Game: Top Spin 3
Platform: Xbox 360; PS3
Publisher: 2K Sports
Developer: PAM Development
ESRB: Everyone
Genre: The latest in the lineage of Pong
Players: 1-4
What's Hot: The most realistic tennis simulation on the market
What's Not: Still no 6-game sets in career mode
Whether or not you like this game is going to be predicated upon how much time you’re willing to invest to learn the controls. There’s an excellent tutorial mode called “Top Spin School” that will teach you all of the details of proper serving, volleying, and shot-making. If you’re a student of the game, you’ll appreciate the nuances of timing, footwork, positioning, and aim that have been incorporated into the controls.
You must prepare your shot with your feet, body position, and racket before striking it in real tennis, and the same applies in this title. Basically, you have to position your body, hold down the shot button (flat, topspin, slice, and lob are all mapped to the face buttons), aim in the direction you’d like to place the ball, and release the button at the appropriate time to swing. If you’re too close to the ball depth-wise, you need to swing sooner to take the ball early to make good contact. If you’re in front of the ball, it will bounce up and hit you in the body, and you won’t make contact at all. If you’re too far from the ball, you’ll lunge at it and send a return weakly over the net, if you hit it at all. These details manifest themselves in several ways until you learn to read what’s coming at you and plan your shots accordingly. It’s an extremely rewarding system for tennis players and fans alike, and it provides the most realistic action in any tennis game to date. If you just want to pick up the controller and compete, or if you’re a fan of arcade tennis games, you’ll struggle with this scheme.
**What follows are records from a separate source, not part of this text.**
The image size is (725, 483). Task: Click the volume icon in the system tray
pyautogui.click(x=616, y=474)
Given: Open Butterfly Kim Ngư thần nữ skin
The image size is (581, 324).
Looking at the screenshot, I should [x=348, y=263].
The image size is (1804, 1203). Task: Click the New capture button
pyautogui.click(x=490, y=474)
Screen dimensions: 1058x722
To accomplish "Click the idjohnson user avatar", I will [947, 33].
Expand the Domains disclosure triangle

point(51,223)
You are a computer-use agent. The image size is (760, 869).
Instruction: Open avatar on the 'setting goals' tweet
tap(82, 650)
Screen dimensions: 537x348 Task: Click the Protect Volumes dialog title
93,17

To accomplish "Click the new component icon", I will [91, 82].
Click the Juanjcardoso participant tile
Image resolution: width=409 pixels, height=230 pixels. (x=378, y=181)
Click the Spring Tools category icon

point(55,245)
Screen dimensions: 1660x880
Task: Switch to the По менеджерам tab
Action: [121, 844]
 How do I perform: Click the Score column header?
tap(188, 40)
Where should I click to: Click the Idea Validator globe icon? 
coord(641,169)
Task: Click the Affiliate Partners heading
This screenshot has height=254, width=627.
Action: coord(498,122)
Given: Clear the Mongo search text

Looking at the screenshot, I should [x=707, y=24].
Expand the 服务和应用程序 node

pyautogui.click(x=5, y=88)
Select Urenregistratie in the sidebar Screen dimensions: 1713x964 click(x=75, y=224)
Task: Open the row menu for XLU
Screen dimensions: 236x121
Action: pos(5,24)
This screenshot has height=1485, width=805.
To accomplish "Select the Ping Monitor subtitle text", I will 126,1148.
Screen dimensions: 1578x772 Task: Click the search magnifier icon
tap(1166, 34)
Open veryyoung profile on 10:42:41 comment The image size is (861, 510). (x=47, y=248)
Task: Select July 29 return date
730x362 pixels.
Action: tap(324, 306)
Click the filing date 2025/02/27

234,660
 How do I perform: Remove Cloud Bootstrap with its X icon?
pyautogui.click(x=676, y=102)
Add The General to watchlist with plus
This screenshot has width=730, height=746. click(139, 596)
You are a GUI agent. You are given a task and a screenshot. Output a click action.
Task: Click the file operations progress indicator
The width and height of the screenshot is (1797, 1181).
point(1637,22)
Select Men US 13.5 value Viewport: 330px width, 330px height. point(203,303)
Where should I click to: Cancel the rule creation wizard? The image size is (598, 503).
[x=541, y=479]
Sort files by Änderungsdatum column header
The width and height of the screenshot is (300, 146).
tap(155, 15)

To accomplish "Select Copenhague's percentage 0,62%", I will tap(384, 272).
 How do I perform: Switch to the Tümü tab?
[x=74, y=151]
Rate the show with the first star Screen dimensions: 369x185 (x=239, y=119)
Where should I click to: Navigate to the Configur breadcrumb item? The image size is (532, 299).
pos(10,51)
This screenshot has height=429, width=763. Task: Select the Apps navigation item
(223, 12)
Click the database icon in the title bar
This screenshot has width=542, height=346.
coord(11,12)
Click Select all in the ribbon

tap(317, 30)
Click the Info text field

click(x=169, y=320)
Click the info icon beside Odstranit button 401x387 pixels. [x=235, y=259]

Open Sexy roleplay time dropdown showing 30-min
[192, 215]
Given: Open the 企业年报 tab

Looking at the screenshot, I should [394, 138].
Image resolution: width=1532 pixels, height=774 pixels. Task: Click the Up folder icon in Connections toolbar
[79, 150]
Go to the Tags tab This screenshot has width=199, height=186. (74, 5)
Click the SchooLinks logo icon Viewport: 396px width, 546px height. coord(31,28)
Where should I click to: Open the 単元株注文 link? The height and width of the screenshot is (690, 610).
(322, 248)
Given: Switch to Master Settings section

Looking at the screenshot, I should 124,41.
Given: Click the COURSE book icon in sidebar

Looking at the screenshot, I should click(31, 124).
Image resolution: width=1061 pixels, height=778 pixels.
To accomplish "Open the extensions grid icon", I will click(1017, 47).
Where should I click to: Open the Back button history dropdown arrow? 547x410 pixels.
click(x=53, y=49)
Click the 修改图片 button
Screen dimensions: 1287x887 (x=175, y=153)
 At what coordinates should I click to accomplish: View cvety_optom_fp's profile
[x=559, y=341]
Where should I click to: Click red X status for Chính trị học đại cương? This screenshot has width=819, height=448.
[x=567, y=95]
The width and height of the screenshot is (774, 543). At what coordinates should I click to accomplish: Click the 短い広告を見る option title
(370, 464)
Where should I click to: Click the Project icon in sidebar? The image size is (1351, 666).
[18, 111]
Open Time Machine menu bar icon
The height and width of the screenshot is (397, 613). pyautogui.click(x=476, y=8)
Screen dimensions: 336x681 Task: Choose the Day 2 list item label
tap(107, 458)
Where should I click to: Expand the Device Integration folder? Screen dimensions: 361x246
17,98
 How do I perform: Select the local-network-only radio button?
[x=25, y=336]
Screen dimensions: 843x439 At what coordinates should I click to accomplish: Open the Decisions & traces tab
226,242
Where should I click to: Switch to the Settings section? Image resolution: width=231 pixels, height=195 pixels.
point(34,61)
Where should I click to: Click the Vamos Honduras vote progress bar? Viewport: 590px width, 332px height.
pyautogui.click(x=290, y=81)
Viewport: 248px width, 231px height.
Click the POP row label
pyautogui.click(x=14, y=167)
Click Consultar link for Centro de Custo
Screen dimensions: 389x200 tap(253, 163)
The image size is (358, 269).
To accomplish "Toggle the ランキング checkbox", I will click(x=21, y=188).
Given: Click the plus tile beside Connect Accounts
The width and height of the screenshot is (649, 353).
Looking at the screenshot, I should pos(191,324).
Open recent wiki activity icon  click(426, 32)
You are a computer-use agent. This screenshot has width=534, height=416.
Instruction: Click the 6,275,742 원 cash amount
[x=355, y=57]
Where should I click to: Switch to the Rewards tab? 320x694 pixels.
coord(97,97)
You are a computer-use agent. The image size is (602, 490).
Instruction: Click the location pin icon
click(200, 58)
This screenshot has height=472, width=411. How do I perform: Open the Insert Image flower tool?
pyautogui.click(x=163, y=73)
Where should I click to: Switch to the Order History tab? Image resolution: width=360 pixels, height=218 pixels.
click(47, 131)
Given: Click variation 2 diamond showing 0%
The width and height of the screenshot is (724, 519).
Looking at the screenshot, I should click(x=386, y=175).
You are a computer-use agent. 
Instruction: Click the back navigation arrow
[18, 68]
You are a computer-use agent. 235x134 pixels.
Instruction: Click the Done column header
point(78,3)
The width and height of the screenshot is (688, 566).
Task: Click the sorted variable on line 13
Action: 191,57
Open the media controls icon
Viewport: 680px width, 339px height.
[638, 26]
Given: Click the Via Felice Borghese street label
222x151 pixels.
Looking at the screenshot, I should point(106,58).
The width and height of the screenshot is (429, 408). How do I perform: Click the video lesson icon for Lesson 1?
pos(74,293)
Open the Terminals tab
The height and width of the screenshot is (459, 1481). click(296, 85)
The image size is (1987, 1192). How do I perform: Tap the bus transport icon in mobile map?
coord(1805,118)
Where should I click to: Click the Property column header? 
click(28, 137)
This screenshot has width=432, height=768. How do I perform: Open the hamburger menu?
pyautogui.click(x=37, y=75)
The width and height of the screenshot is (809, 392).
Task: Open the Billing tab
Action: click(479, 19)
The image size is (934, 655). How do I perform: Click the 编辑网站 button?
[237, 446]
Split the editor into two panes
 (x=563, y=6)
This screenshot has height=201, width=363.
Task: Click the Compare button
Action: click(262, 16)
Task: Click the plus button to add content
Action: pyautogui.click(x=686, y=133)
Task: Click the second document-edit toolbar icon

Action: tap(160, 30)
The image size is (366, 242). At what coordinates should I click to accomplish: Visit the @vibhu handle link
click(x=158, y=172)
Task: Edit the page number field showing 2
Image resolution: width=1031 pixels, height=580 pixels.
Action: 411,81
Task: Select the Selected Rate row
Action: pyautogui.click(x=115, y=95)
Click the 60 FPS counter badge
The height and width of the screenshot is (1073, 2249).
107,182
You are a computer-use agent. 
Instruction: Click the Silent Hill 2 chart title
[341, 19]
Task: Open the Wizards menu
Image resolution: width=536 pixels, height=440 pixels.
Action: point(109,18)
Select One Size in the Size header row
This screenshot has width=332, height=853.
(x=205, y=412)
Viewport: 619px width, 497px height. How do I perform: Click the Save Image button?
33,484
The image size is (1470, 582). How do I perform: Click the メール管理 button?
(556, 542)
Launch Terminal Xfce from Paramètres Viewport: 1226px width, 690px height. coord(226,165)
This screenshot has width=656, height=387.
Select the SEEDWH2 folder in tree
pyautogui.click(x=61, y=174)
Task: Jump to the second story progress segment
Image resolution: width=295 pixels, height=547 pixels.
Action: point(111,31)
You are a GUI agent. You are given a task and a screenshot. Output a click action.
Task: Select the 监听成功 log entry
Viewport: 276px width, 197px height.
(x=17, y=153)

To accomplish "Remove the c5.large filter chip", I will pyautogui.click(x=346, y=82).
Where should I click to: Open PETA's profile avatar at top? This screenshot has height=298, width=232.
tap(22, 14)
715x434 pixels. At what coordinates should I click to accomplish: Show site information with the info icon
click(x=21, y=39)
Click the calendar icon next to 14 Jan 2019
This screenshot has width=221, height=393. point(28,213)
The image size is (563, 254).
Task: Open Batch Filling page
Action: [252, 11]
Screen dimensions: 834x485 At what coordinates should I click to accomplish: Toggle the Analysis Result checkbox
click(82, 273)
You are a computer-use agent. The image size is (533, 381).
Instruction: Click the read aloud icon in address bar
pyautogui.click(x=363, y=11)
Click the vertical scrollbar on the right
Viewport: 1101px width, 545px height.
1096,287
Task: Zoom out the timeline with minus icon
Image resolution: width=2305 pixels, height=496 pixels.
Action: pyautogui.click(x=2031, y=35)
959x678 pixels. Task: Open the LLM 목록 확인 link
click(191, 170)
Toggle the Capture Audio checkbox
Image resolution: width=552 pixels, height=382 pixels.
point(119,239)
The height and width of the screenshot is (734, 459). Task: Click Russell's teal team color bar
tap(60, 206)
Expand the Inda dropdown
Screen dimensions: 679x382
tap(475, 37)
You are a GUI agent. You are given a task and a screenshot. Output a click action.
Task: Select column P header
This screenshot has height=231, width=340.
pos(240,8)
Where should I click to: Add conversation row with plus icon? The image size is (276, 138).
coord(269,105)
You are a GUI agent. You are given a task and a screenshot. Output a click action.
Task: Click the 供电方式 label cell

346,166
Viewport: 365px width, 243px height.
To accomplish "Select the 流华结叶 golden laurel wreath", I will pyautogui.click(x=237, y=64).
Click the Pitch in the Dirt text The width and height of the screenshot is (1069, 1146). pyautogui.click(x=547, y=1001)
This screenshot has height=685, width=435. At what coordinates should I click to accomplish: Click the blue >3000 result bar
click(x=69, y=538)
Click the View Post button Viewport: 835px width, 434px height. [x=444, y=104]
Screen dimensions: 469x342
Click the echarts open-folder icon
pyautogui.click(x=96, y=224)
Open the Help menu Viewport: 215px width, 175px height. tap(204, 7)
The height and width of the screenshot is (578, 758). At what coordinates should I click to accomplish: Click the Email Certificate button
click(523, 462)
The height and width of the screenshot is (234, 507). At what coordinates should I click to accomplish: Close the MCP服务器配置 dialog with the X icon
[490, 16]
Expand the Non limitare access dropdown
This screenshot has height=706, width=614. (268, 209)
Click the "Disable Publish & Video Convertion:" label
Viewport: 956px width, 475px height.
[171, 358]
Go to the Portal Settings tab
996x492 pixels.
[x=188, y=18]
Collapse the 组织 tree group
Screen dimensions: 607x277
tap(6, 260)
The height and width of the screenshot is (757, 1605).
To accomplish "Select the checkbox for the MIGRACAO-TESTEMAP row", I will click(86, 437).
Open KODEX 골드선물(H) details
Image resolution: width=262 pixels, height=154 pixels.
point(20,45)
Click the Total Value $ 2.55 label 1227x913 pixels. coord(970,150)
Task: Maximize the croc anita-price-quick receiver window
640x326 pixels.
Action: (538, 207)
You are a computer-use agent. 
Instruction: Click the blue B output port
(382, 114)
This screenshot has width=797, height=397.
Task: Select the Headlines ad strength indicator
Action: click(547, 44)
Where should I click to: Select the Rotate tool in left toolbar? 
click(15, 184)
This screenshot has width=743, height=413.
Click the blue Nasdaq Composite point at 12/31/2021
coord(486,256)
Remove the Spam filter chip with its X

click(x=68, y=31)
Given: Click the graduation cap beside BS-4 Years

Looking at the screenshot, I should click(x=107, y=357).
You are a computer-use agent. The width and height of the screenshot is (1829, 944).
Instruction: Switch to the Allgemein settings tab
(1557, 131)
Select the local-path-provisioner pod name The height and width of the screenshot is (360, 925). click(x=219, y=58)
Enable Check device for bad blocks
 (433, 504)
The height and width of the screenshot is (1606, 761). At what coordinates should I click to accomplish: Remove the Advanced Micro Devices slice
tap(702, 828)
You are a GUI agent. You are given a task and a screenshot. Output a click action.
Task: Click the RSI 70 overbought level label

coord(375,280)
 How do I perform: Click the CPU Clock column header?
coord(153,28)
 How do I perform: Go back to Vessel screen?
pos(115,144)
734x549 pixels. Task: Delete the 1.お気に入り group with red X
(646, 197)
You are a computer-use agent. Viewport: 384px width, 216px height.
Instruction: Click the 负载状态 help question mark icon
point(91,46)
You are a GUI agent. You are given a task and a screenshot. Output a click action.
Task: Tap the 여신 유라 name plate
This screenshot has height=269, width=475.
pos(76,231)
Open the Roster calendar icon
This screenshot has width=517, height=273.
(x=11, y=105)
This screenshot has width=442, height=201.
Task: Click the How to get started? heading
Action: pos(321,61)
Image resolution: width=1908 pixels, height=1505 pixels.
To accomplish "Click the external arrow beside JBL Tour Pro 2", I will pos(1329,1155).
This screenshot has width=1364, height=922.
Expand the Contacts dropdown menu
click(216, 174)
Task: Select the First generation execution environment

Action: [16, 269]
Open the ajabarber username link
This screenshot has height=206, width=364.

The right-stick also comes into play, as it can be used for serves, volleys, and lob shots. It actually feels quite natural, and it’s a wonder that the entire scheme wasn’t mapped in some way to just using the sticks with shoulder button modifiers. You can use the triggers to try “risk shots,” but you must be precise in your timing and positioning or else you’ll make an unforced error.
You can play exhibition matches and online matches (singles or doubles), or start a career. A neat addition to the online play is the “world tour” mode, where you compete during a defined time period to be number one. It resets every so often, so you can jump in any time and not worry about having to make up ground.
The career mode is typical in structure, yet pretty deep. You start out as an amateur, and work your way into the Jr. Pro tour and then the Pro tour, with your goal of becoming a tennis legend. Your stats and ranking are tracked, and it’s very rewarding to perform well and climb the ladder of the professional ranks. As you progress, you earn prize money, points to augment your abilities, and points to spend on new gear. The collection of gear is name-brand and fairly decent, but it actually doesn’t take too long before you can afford just about anything you want. The gear has no impact on game play, either. Clothes shouldn’t make the man, so to speak, but better shoes or a better racket might be worth a point or two in your attributes.